En bref
- Les entreprises américaines pourront mener des cyberopérations pour le gouvernement.
- Le cadre légal de ces missions reste encore à préciser.
- Une opération à l’étranger pourrait déclencher des poursuites locales.
Le plus frappant, pour l’instant, c’est ce qu’on ne sait pas. Washington a validé un dispositif sensible, mais les règles concrètes de son application ne sont pas encore posées. Et sur un sujet comme les cyberattaques, ce flou pèse lourd.
Un feu vert inédit pour le privé
Le président Donald Trump a signé un mémorandum de sécurité nationale qui autorise des entreprises privées à mener des cyberopérations offensives pour le compte du gouvernement fédéral. Les cibles désignées sont des organisations criminelles transnationales.
L’administration américaine explique vouloir s’appuyer sur les capacités et l’innovation du secteur privé pour répondre à plusieurs menaces, avec un ordre différent de celui souvent cité, comme le phishing, la fraude financière, les rançongiciels ou encore la sextorsion. L’idée est claire, mobiliser des acteurs privés là où l’État estime avoir besoin de renfort. C’est un changement de taille.
Une rupture avec le cadre habituel
Jusqu’ici, la loi américaine de référence, le Computer Fraud and Abuse Act, frappait en principe aussi bien les particuliers que les sociétés en matière de piratage, d’accès non autorisé à des systèmes informatiques et d’autres formes d’attaques numériques.
En 2022, le Department of Justice avait déjà annoncé qu’il ne poursuivrait plus les hackers dits white hat quand leurs actions relevaient de la recherche en sécurité. Mais le nouveau texte va beaucoup plus loin. Il élargit fortement le type d’activités de cyberattaque pour lesquelles le ministère pourrait choisir de ne pas engager de poursuites. Bon, on n’est plus dans l’exception très ciblée.
Des règles promises, mais pas encore écrites
Le mémorandum charge la Homeland Security Task Force d’établir les standards de sélection des entreprises candidates et les procédures à suivre pour conduire ces opérations. Ces précisions sont attendues dans les 60 prochains jours.
Les sociétés qui voudront participer devront aussi déposer une caution d’un million de dollars. Cette somme pourra être perdue si elles ne respectent pas les instructions du gouvernement. Le signal est simple, il y aura une forme d’encadrement financier, mais le mode d’emploi détaillé manque encore.

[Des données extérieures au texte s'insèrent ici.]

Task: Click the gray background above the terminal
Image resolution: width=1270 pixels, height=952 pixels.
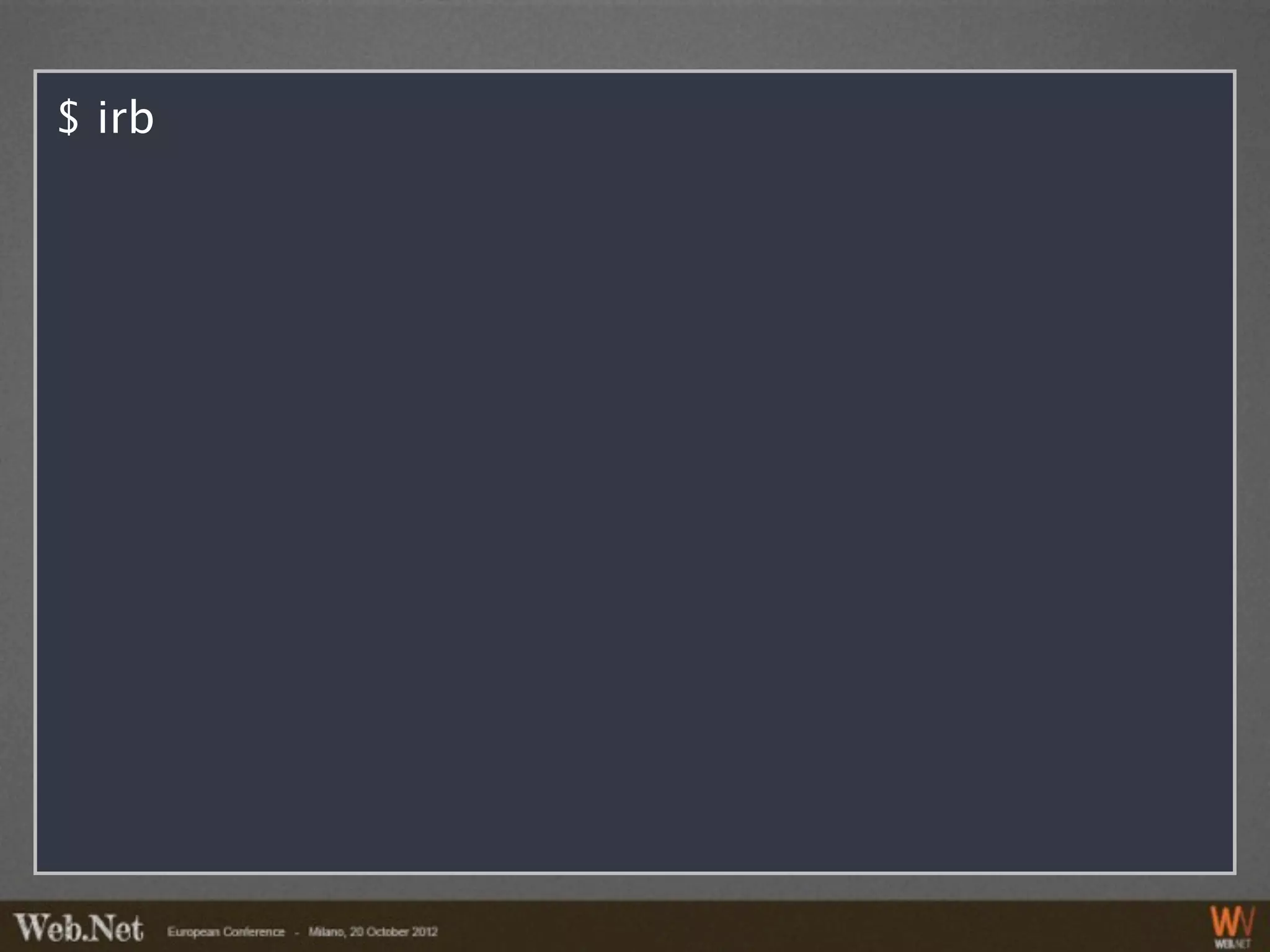Action: [x=635, y=34]
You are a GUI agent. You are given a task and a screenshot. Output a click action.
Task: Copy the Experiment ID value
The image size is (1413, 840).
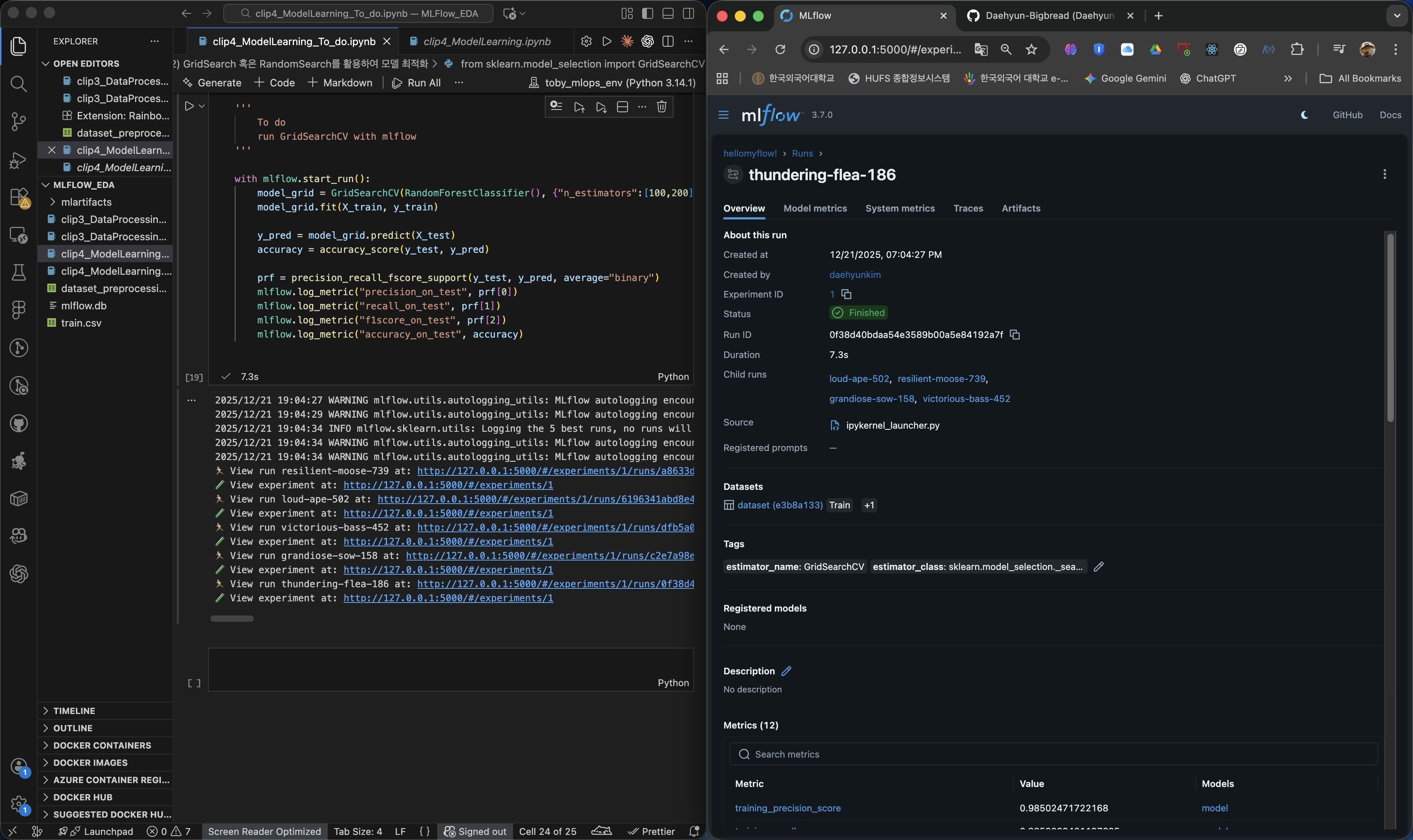point(846,294)
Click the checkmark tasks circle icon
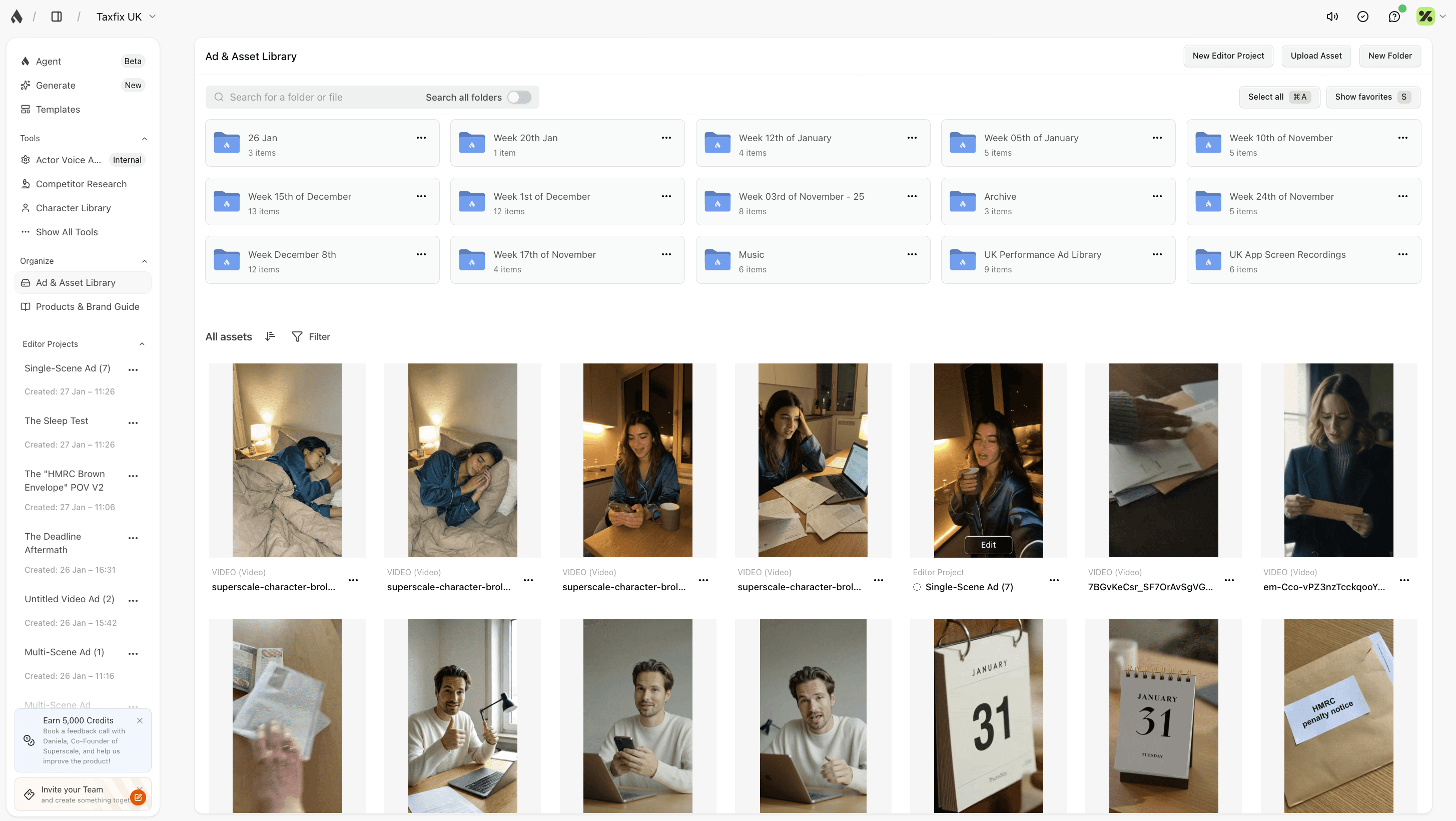The height and width of the screenshot is (821, 1456). pyautogui.click(x=1363, y=17)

Le risque juridique hors des États-Unis
Là où le texte laisse un vrai trou, c’est sur l’après. Il protège visiblement les entreprises participantes contre des poursuites aux États-Unis, à condition de suivre les ordres reçus. En revanche, rien n’explique ce qui se passerait si une société, ou l’un de ses salariés, était poursuivi pénalement dans le pays où se trouvent les machines visées.
Le mémorandum arrive après une vague d’attaques informatiques contre des installations d’eau dans le Minnesota et le Michigan, désormais reliées à l’Iran. Et le contexte compte, parce que les États-Unis ont déjà inculpé à plusieurs reprises des hackers étrangers. Du coup, imaginer une riposte judiciaire similaire contre des opérations téléguidées par Washington, ce n’est pas de la science-fiction.